Applying biochar (or charcoal) to soils, particularly in agricultural areas, could also help. The process, which uses high temperatures and high pressure to turn plants into charcoal, releases little carbon dioxide into the atmosphere. Charred plant material takes significantly longer—sometimes centuries—to decompose compared to untreated plant material. The carbon bound up in plant tissues then takes longer to return to the atmosphere as carbon dioxide. Biochar also improves nutrient and water retention in soils, and has been used as an agricultural amendment for centuries. To be effective, this approach would need to be global in scale, but it is limited by the amount of land that is in agriculture, since the effects of adding biochar to natural ecosystems are unknown.
Another promising strategy is to capture and store carbon belowground from industrial smokestacks, particularly near fuel refineries or power plants. This strategy turns carbon dioxide into a liquid form of carbon, which oil and coal extraction companies can pump into underground geological formations or wells, and put a cap on. Millions of tons of carbon are already being stored this way each year because injecting carbon dioxide into oil fields actually scours more hydrocarbons out of oil fields and allows companies to recover more oil. Applied globally, carbon capture and storage has the potential to store more than one gigaton permanently each year. However, a leak of liquid carbon could be fatal to humans and animals, and the risk—while minimal—may stand in the way of public acceptance.

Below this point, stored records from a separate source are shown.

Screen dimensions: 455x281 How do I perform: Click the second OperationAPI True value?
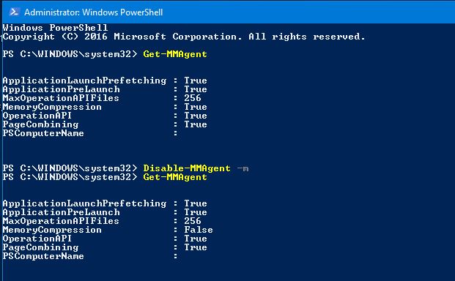[196, 239]
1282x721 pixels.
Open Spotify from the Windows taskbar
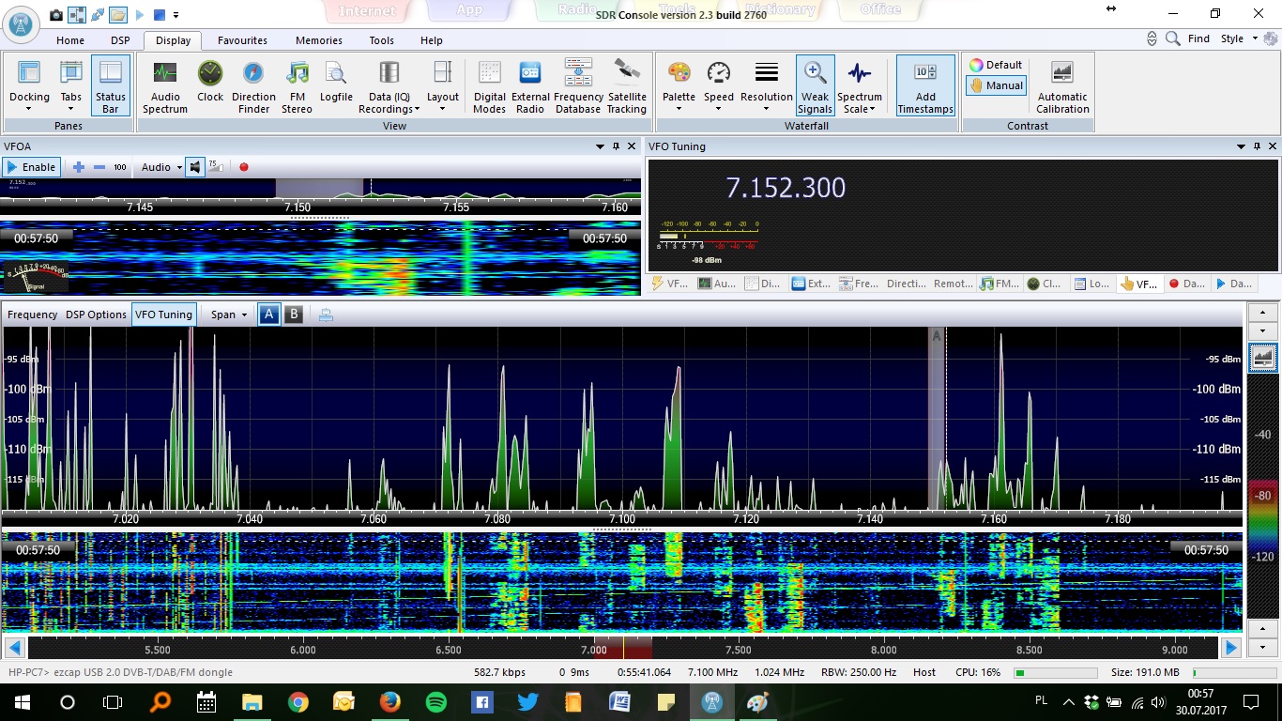point(435,701)
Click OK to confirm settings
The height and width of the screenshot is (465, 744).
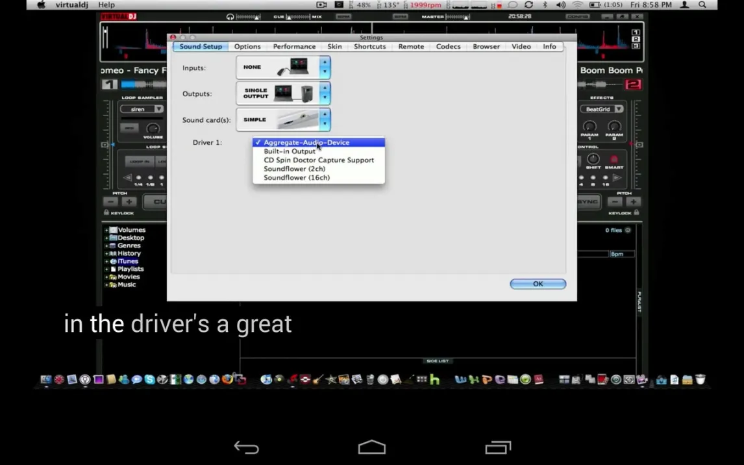tap(538, 284)
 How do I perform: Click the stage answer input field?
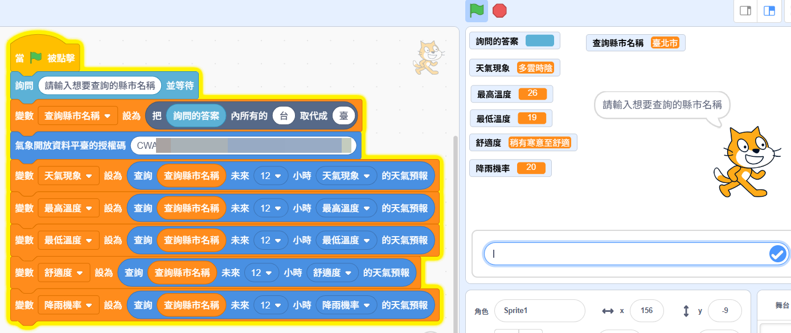click(626, 254)
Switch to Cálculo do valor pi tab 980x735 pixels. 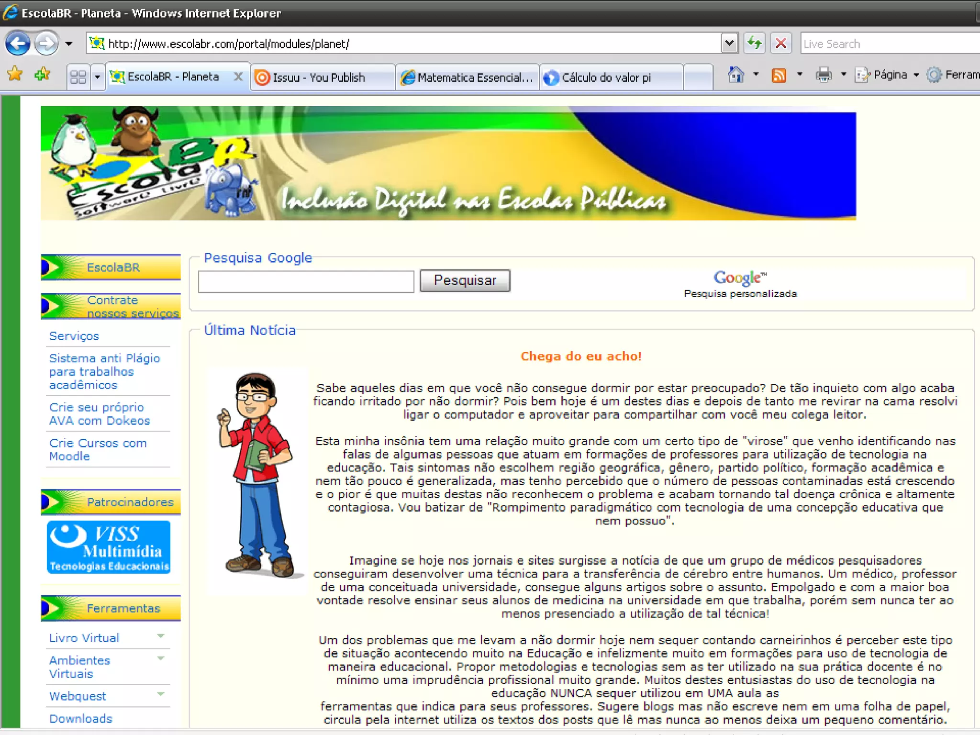coord(606,78)
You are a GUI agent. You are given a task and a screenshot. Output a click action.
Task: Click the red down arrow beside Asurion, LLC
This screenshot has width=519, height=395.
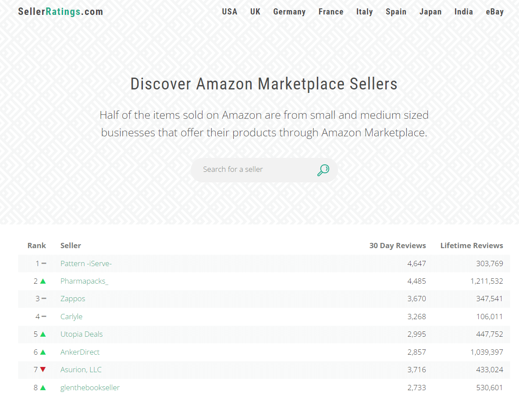tap(43, 370)
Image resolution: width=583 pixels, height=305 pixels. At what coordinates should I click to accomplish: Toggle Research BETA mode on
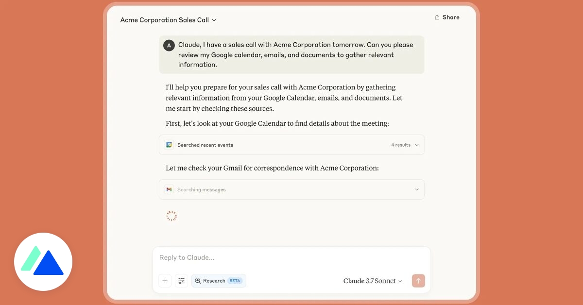(219, 281)
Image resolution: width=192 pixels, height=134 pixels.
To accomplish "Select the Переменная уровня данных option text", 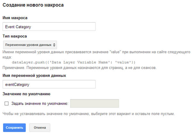I will click(28, 45).
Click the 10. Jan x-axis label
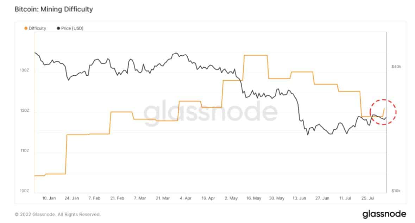Image resolution: width=415 pixels, height=223 pixels. point(49,198)
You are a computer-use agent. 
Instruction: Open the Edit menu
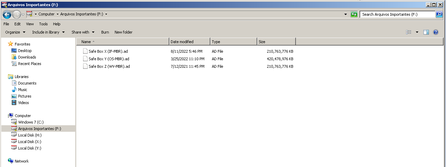coord(17,24)

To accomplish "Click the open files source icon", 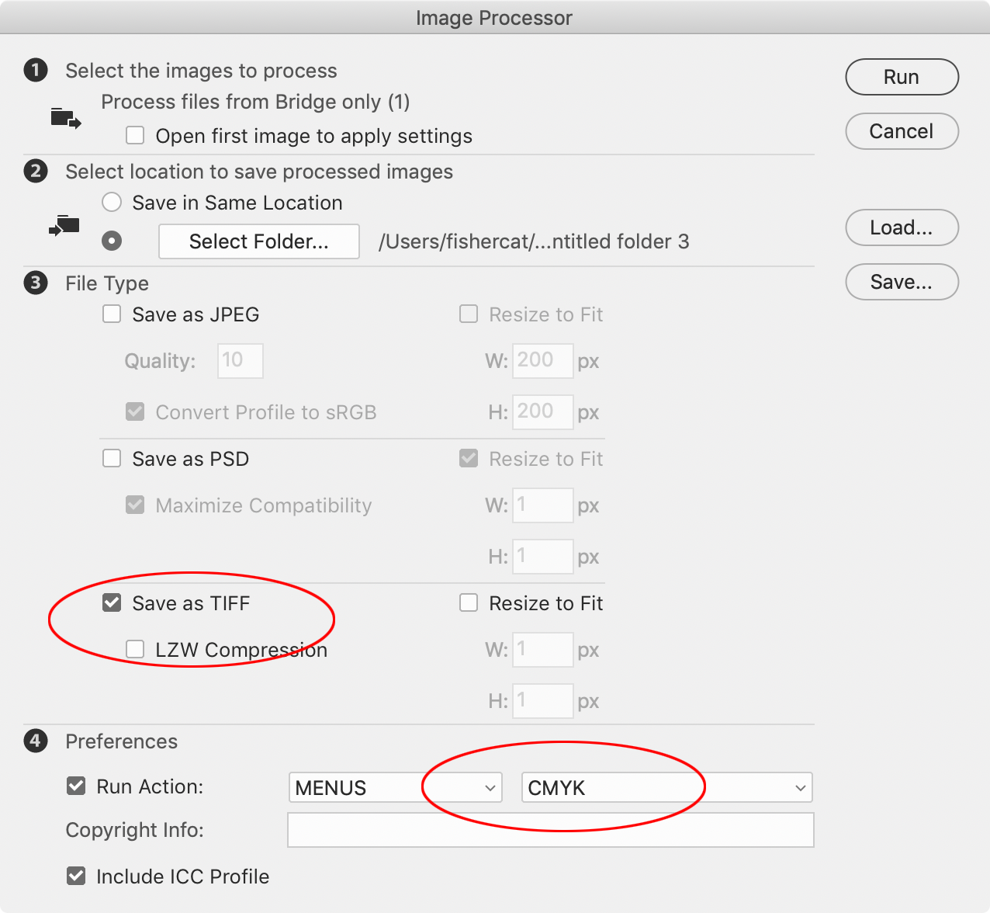I will pos(65,118).
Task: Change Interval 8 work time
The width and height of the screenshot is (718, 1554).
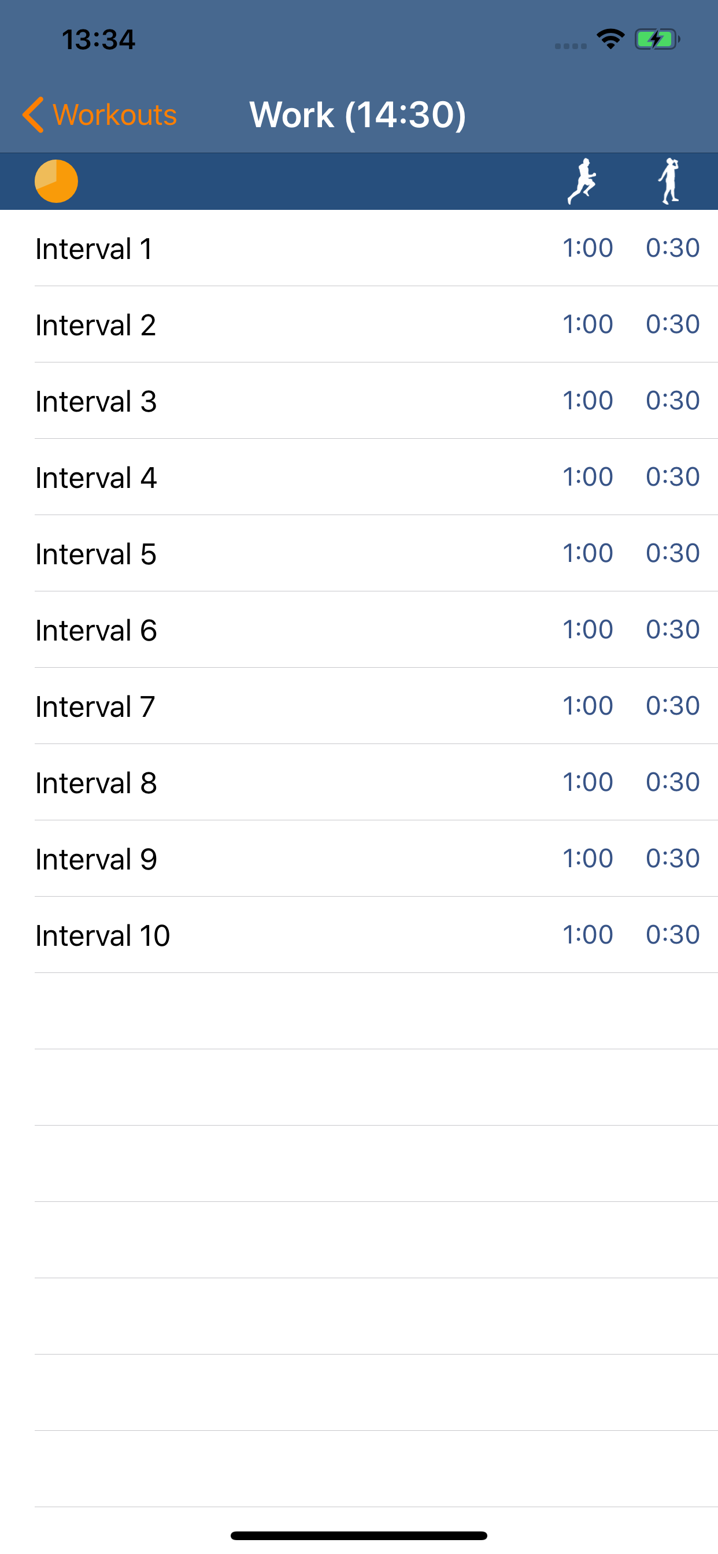Action: (x=588, y=782)
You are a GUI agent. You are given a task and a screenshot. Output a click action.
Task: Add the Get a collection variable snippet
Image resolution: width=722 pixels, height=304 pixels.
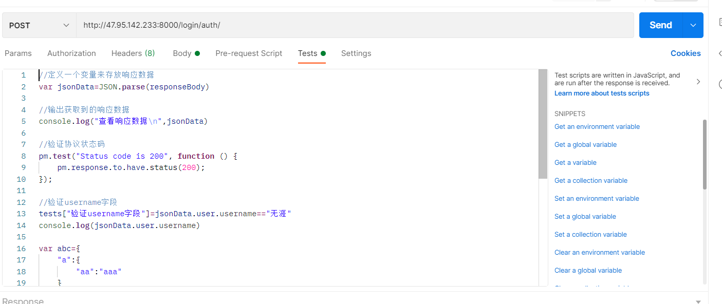[591, 181]
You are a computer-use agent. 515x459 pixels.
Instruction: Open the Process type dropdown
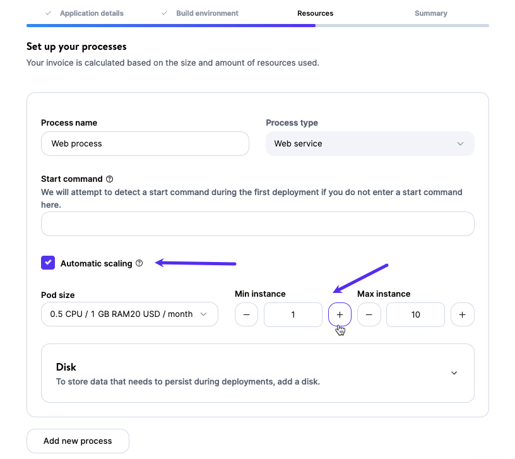pyautogui.click(x=370, y=143)
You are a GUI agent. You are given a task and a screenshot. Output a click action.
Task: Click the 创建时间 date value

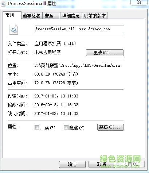(56, 96)
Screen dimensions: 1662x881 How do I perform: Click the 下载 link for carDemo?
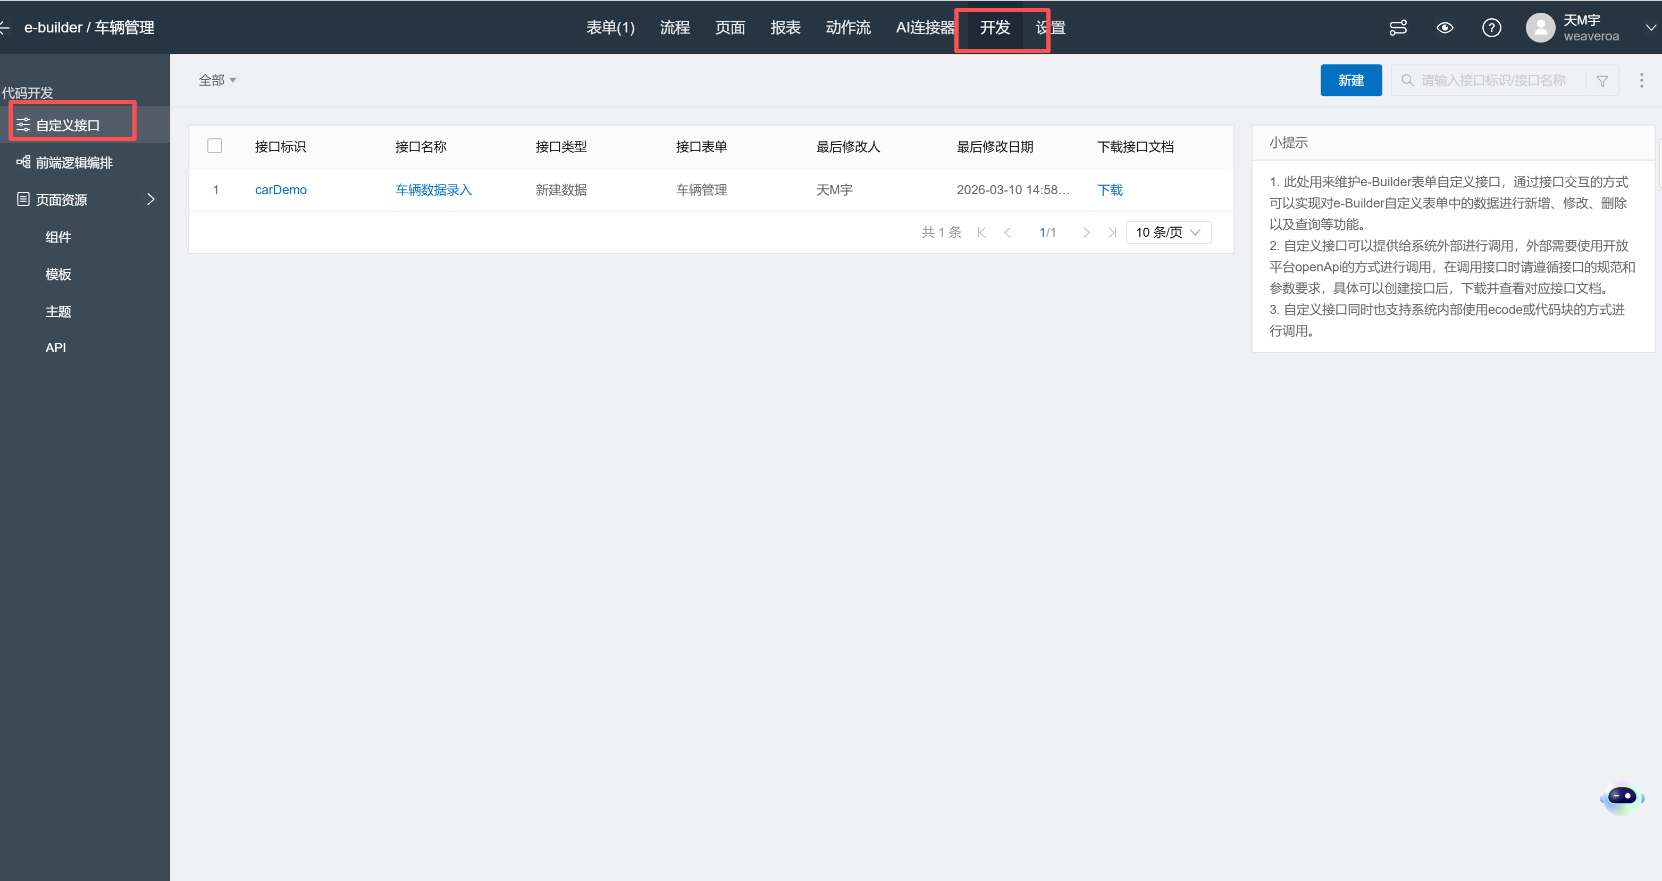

Like most people, I want my kids to grow up with clean air, play on familiar beaches, and learn about the frozen ice caps at the ends of the Earth. But it can be difficult to take action and pay for something in the distant (though rapidly materializing) future.
Even while we work to reduce carbon emissions on a large scale, we can show our willingness as individuals to pay for the carbon we use. Taxing the carbon we emit from cars, power stations, and airplanes is probably the best, most straightforward option—but taxes will make everyday consumer products and transportation more expensive. Other market options like cap and trade may also work, but will probably be less efficient.
I support a carbon tax as a down payment for my own child’s future world—and exercise my power to push my representatives with letters and phone calls, and to elect officials who promise to abate the effects of climate change. I also pay for voluntary carbon offsets for my fuel use, since cars and airplanes produce some of the largest emissions on a personal scale. Although offsets do not directly reduce emissions, some effective offset programs support things like forest protection and soil management for carbon storage—both identified in my study as promising climate engineering strategies.
While we should not rely on climate engineering to solve the climate change problem, certain strategies do provide feasible, low-cost, safe, and ethical options, and may help us minimize climate change faster than we are creating it.